*** Opening of DATA FOR THE TASK ***

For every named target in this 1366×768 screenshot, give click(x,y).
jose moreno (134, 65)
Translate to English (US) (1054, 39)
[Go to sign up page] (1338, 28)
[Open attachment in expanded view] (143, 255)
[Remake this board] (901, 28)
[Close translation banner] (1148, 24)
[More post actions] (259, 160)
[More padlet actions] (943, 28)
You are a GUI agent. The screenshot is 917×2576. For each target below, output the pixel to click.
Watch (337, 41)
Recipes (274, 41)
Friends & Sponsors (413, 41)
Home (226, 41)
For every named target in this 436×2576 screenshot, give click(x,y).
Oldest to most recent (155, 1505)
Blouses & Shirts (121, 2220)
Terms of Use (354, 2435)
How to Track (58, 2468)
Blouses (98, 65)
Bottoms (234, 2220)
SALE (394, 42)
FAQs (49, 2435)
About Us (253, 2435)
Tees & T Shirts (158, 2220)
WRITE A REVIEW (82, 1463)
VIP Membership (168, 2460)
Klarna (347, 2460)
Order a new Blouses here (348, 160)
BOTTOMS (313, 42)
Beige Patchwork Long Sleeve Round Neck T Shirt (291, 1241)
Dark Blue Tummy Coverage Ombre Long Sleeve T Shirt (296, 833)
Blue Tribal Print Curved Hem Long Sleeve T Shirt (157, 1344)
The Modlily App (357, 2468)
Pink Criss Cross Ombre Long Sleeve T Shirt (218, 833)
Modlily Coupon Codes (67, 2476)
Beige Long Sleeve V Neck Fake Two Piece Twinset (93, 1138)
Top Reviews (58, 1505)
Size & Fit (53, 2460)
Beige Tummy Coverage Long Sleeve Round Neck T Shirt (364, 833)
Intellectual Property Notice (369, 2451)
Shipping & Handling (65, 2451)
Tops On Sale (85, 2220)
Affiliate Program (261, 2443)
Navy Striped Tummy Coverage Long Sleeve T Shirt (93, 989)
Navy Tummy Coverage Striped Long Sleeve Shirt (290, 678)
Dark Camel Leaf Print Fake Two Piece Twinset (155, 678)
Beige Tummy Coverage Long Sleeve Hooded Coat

*** Close of DATA FOR THE TASK ***

WHAT TO DO: Starting with the line that contains "Order a new Blouses here (348, 160)", copy each line through the end of the data exactly, and leave out all earlier lines.

TASK OUTPUT:
Order a new Blouses here (348, 160)
BOTTOMS (313, 42)
Beige Patchwork Long Sleeve Round Neck T Shirt (291, 1241)
Dark Blue Tummy Coverage Ombre Long Sleeve T Shirt (296, 833)
Blue Tribal Print Curved Hem Long Sleeve T Shirt (157, 1344)
The Modlily App (357, 2468)
Pink Criss Cross Ombre Long Sleeve T Shirt (218, 833)
Modlily Coupon Codes (67, 2476)
Beige Long Sleeve V Neck Fake Two Piece Twinset (93, 1138)
Top Reviews (58, 1505)
Size & Fit (53, 2460)
Beige Tummy Coverage Long Sleeve Round Neck T Shirt (364, 833)
Intellectual Property Notice (369, 2451)
Shipping & Handling (65, 2451)
Tops On Sale (85, 2220)
Affiliate Program (261, 2443)
Navy Striped Tummy Coverage Long Sleeve T Shirt (93, 989)
Navy Tummy Coverage Striped Long Sleeve Shirt (290, 678)
Dark Camel Leaf Print Fake Two Piece Twinset (155, 678)
Beige Tummy Coverage Long Sleeve Hooded Coat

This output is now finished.